Netnod on the national cybersecurity strategy

During the spring of 2025 the Swedish government released the national strategy on cybersecurity. While the strategy itself is clear and detailed, it does not directly address the long-term consequences of short-term priorities, nor does it explore how to align the long-term incentives of for-profit actors to Sweden’s national security interests.

The context

While precise in regards to the behaviour of public entities, the strategy does not directly address the issue that digital infrastructure, both essential and non-essential, is run by for-profit organisations who have to make long-term investments for this infrastructure to function. 

These long-term investment horizons are not covered in the current strategy. A similar issue appears in the market design of energy markets, where the Swedish government recently decided to subsidise capital costs related to infrastructure investments

It seems clear that the second the digitalisation market stops growing at an exponential rate, so will the investments in its infrastructure.

The importance here for cybersecurity cannot be overstated: the availability aspect of cybersecurity is almost exclusively maintained by infrastructure investments into redundancy and/or over-capacity. 

The strategy, then, needs not only to take account of the situation today, where market capitalisation is increasing, but also to accommodate the forms necessary for cybersecurity in decreasing or stagnated markets. 

In addition, the strategy relies heavily on the national NIS2 and CER implementations for operational effects. Both NIS2 and CER are based on risk and proportionality. Neither of these two approaches have been proven effective in ensuring threat mitigation and robustness. There is, today, no firm proof that NIS, NIS2 or CER creates an efficient use of resources for attaining a higher level of cybersecurity.

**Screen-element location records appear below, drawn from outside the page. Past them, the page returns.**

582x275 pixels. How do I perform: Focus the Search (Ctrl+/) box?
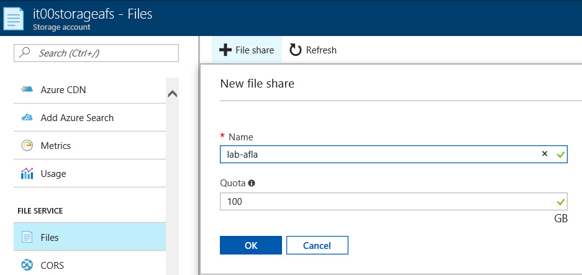(96, 53)
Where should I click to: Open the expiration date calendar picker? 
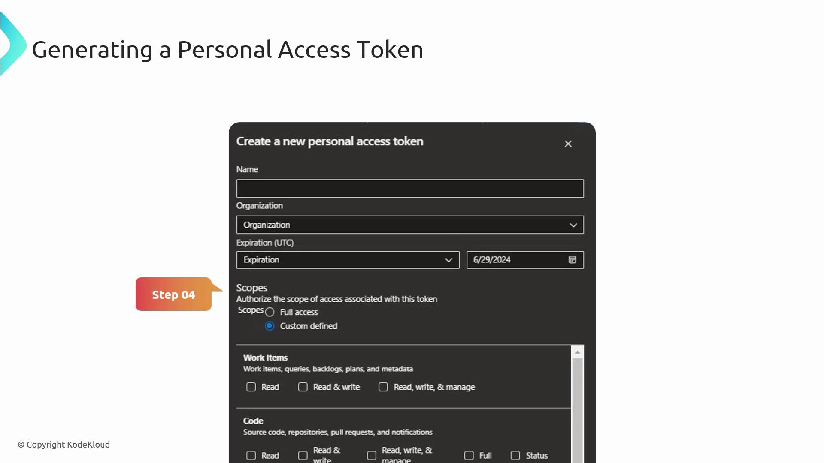point(572,260)
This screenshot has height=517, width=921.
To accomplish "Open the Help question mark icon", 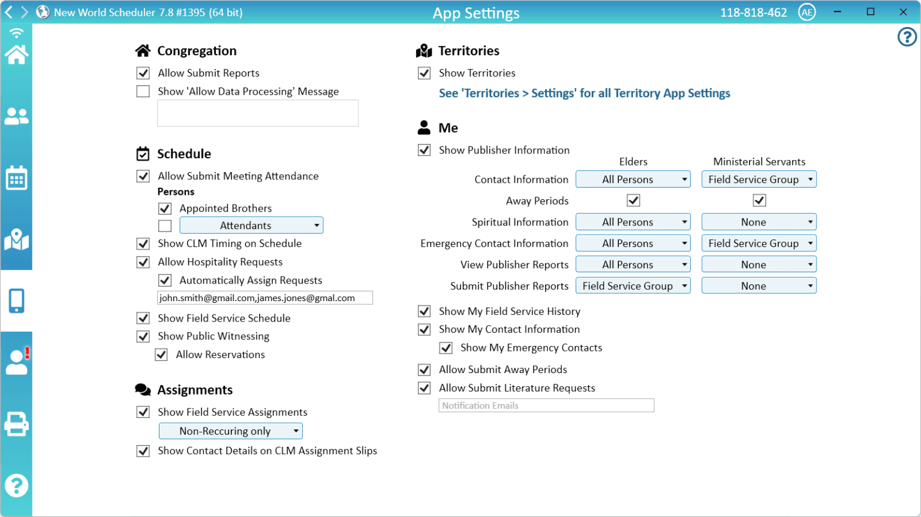I will 16,486.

Sanctions and fines in the security frameworks of today, including NIS2 and CER, are almost exclusively ex-ante and are based on being compliant with process requirements. That is, there is a minimum level of organisational overhead which needs to be reached to avoid any risk of fines; so the for-profit optimisation organisation focuses on reaching this minimum level in the cheapest and fastest way.

Some of these topics were covered in a recent panel discussion — The gaps and overlaps of compliance and security — at the Netnod Meeting 2025.

Our recommendations

Outside of the overreliance of NIS2 and CER on process compliance versus operational effects, we see no need to change the contents of the strategy. However, we see a need for additional measures to address the other issues mentioned above.

In particular, the strategy needs to establish the forms enabling for-profit organisations to make long-term investments into digital infrastructure at all levels; and to handle the more complex issue of the cybersecurity perspective beyond merely a cost and compliance issue.